During the recent Washington County Transportation Futures study, the City of Hillsboro paid for a flier to go to everyone in the City, inviting them to go to the website and get a huge response. They raffled off a year of gas, a transit pass, or a bike. They had a great number of people participate. The demographics exactly matched that for the County. It was a statistically relevant sample. Responses were all over the map, but people understood that you did need alternatives. One of the main reasons is that it’s more cost-effective.
What worked for you that you would advise of other activists?
“Focus on the local… Help local decision makers make sound decisions… And support local organizations who are pushing local leaders.”
Focus on the local, because that’s where good ideas come from. The whole issue of the Bypass study and LUTRAQ really influenced federal legislation. They usually have the most money, but priorities are at the local level. There is less and less money federally, so local communities have to come up with creative solutions to fund projects locally. This comes down to cost-effectiveness.
Certainly support people at the federal level who are doing the good work. Earl (Blumenauer) has definitely been doing that. Help local decision makers make sound decisions. And it can be as simple as holding a house party. But when you recognize people are doing good stuff, be sure you are there to help them. And support local organizations who are pushing local leaders.
Why did you never run for office?
I considered it at one point, but the timing didn’t seem right for my family. The only office I could run for was Washington County Commissioner or state legislator. I felt I was effective doing what I was doing.
Are there any other less visible things that you’re proud of?

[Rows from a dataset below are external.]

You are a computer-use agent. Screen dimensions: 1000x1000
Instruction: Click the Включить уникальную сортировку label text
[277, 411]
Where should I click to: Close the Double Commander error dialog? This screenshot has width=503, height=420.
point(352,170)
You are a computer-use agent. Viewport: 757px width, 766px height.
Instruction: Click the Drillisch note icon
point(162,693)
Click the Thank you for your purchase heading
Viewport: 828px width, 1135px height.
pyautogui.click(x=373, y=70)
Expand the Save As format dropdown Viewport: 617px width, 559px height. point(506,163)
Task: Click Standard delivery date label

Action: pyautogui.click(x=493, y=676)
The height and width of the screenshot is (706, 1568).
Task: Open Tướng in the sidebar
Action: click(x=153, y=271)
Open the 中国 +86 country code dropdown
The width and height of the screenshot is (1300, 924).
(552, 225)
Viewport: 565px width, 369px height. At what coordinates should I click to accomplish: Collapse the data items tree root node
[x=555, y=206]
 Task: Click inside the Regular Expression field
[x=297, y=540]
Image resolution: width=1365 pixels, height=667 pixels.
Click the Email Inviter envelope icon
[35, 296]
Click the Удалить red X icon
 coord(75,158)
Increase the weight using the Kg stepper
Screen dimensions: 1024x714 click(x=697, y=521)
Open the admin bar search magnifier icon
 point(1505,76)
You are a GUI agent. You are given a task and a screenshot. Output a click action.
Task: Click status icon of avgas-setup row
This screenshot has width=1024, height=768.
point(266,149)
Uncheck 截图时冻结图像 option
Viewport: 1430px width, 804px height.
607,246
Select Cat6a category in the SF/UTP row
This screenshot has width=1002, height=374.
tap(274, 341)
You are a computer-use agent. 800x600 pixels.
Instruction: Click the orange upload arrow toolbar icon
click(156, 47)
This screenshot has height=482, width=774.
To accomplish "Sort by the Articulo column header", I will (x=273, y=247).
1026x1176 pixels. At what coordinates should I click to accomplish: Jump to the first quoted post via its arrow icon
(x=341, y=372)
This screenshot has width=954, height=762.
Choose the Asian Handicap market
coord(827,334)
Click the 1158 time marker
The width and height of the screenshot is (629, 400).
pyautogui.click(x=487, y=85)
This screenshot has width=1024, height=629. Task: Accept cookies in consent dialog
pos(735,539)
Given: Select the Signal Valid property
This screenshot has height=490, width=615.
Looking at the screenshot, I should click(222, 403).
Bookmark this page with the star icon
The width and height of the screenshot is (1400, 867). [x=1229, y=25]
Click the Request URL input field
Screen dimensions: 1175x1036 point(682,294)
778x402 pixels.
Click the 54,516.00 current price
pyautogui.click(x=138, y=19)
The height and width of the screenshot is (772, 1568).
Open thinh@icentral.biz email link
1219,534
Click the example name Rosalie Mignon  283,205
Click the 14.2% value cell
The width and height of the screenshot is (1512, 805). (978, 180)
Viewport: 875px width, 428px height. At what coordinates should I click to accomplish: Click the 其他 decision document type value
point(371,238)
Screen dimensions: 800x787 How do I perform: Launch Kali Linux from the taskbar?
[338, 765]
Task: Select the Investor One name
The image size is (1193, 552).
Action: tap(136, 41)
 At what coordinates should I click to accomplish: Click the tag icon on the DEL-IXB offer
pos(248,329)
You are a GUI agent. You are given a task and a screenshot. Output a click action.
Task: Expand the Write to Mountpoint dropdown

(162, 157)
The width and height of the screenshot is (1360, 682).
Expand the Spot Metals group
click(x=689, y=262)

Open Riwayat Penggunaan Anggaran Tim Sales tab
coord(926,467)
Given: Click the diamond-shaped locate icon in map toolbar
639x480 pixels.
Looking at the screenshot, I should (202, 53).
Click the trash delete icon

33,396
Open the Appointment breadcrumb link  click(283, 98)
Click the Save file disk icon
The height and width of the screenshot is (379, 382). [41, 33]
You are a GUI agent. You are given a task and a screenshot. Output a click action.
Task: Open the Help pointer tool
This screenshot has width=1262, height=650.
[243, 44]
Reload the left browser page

I’m very pleased that my family recognizes my contributions. I think it set a good example for them. I’m pleased about that. I feel very fortunate that I’ve been able to do the work that I’ve done. I’m certainly not the only woman Earl has supported; there are numerous examples. And I’m proud of cycling across the US self-supported in our 50s! No one was more impressed than we were when we made it.
Who is your shero?
My Mom, for one thing. She was a quiet, persistent, loving person with a deep sense of place. I also think of Lynn Peterson (who’s currently running for Metro Council president). And Julia Pomeroy in Earl’s office.
What is one dream you have for the future?
That our communities become more accessible by the primary modes of transportation — walking and biking. Changing the language and changing the perception.
— Steph Routh is the communications director for the Community Cycling Center.